Ask: Has programming disrupted your companion relationship?  - deadfall

I have been filling my programming toolbox with new technologies whilst building stuff for other people. Recently, I believe my relationship with my significant other has become a little rocky because of the time I&#x27;ve spent developing side projects outside my full time job. An example, this previous weekend I was working toward a deadline that was set for the beginning of this week, and had worked Saturday and Sunday (last night until 4 am). I am very dedicated in improving my programming skills&#x2F;building my career and my significant other says they understand, but I don’t believe they do. Maybe I am bad at time management between work&#x2F;life? Has anyone else dealt or is dealing with this type of situation and have recommendations?
======
copter
I used to experience the exact same problem (full-time job on weekdays,
contribution to side/open-source projects in the evenings and at the weekends
= no time for SO) until I figured out a solution.
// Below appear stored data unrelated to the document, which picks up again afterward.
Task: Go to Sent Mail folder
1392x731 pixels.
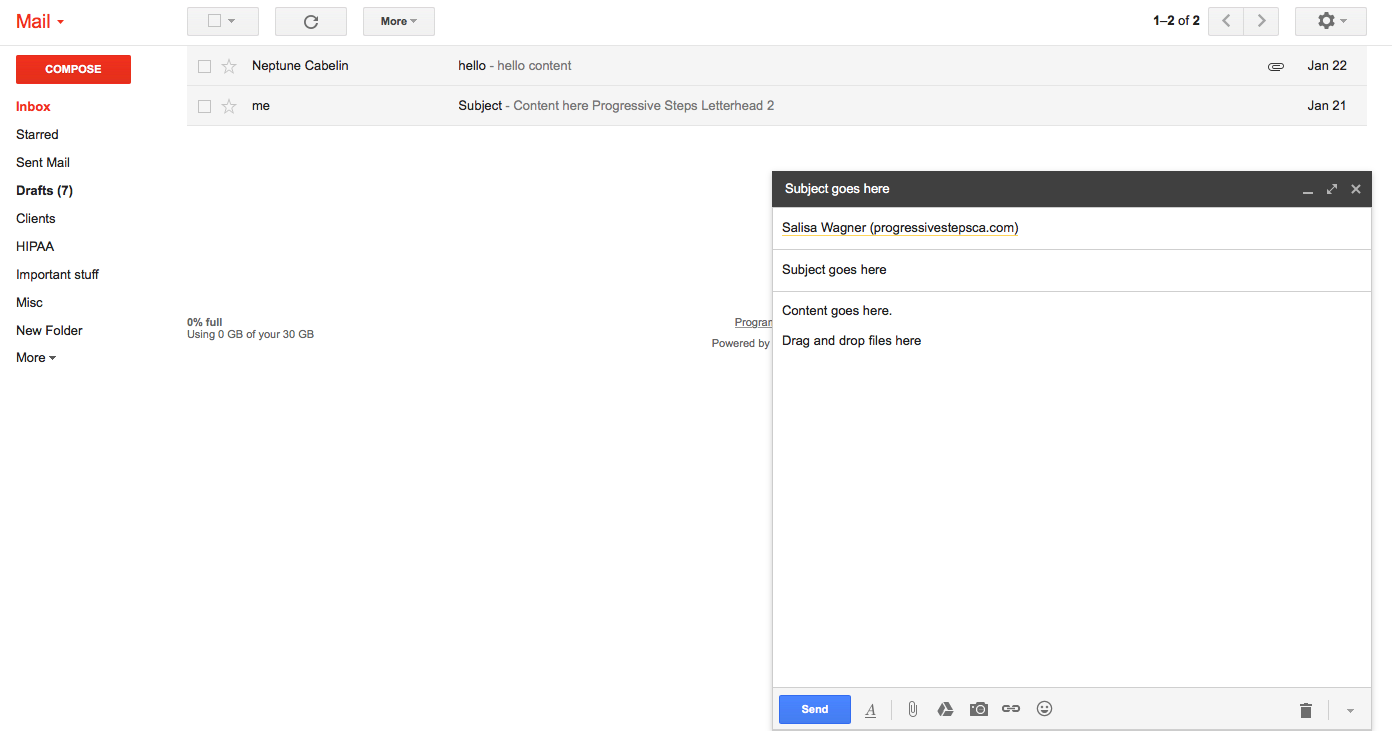Action: tap(43, 162)
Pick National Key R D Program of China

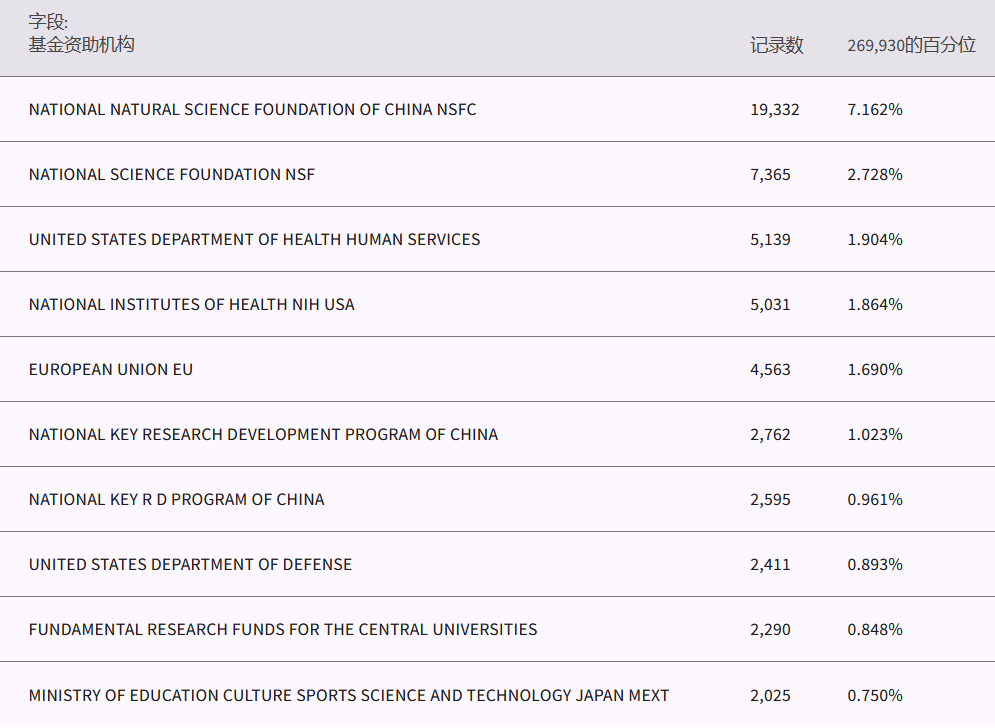coord(176,499)
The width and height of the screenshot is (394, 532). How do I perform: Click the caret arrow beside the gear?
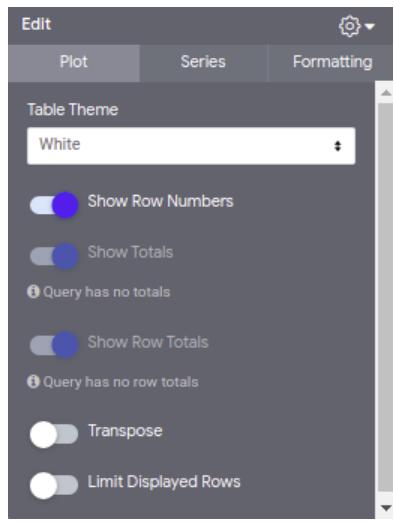tap(370, 26)
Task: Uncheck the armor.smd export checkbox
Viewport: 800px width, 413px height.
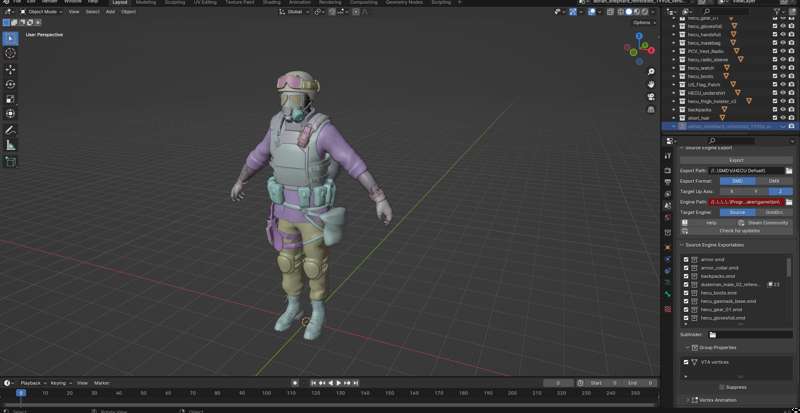Action: coord(686,259)
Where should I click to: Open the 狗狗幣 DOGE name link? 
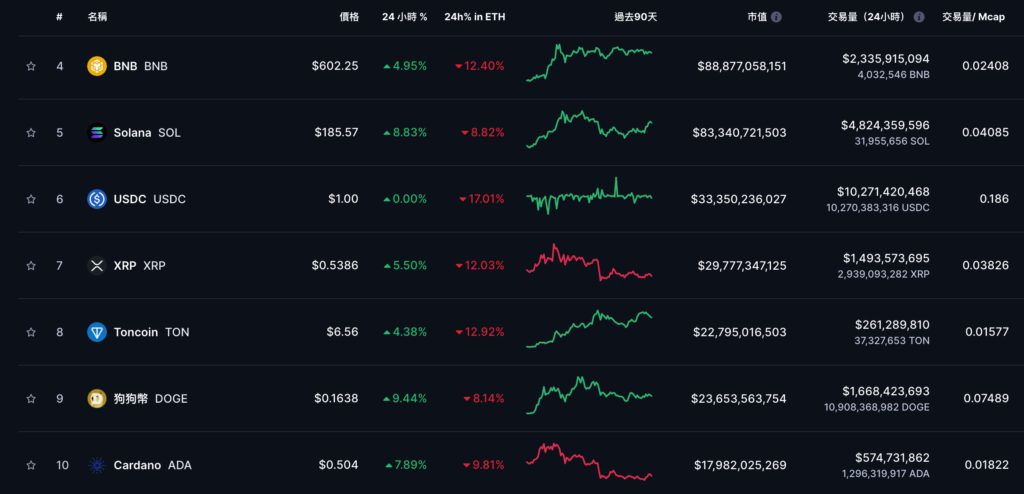tap(150, 399)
Follow these 3 steps and you will probably be fine:

\- Be responsive to your SO while programming. Whenever she asks something or
comes up with a topic to discuss, do not give short answers - instead give a
short break, hibernate the universe that you are in while coding for a while
and talk to her. When you feel that she got satisfied with your
speech/action/response and got what she wants, get back to work again.

\- Choose one of the days at the weekend and do not code that day. You can
still think about the problem you were struggling with the other day or the
next feature you would like to implement and take little notes about them. But
do not code. This will boost your productivity too.

\- Divide your time for coding into reasonable time frames (e.g. 1 hour) that
you believe you will be productive. And give at least 15-20 mins break between
each time frame. The key point is that go and talk to your SO during these
breaks and do not ever think about the last problem you were struggling with.
Really, with all your mind, be with her.

I believe that the root of the problem is a coding zombie that just eats, goes
to toilet and codes all the time.

------
jason_slack
Well, in my first marriage I worked as a programmer and had a side project and
several failed business attempts. This ended the marriage in part. The other
part was we married at 18 before either of us knew about the "real world".

My current SO and I have been together/married since 2007. She understands how
much of a geek I am. She understands sometimes I have to think about every
outcome. She encourages me to get up and work if I am "restless in bed".

I am currently writing a video game for IOS and Wii U and spending a lot of
time doing it. We call them "admin weekends". We both sit at the kitchen table
and work on our goals. Mine is the game. Hers is a Wordpress blog and vegan
cooking. We take breaks together. Dinner, maybe a movie and then back to it. I
also involve her in my game. Ask her to play it. Tell me how it feels. Ask her
opinion about features, UI, etc.

This is all well and good, but.....

If she asks for my time in anyway, I give it to her. She sees I am devoted to
her needs and in return, she doesn't ask me all day for things. If she says "I
need to go out to dinner". I am dressed, keys and debit card in had.

------
brudgers
[disclaimer: started dating my SO in 1986]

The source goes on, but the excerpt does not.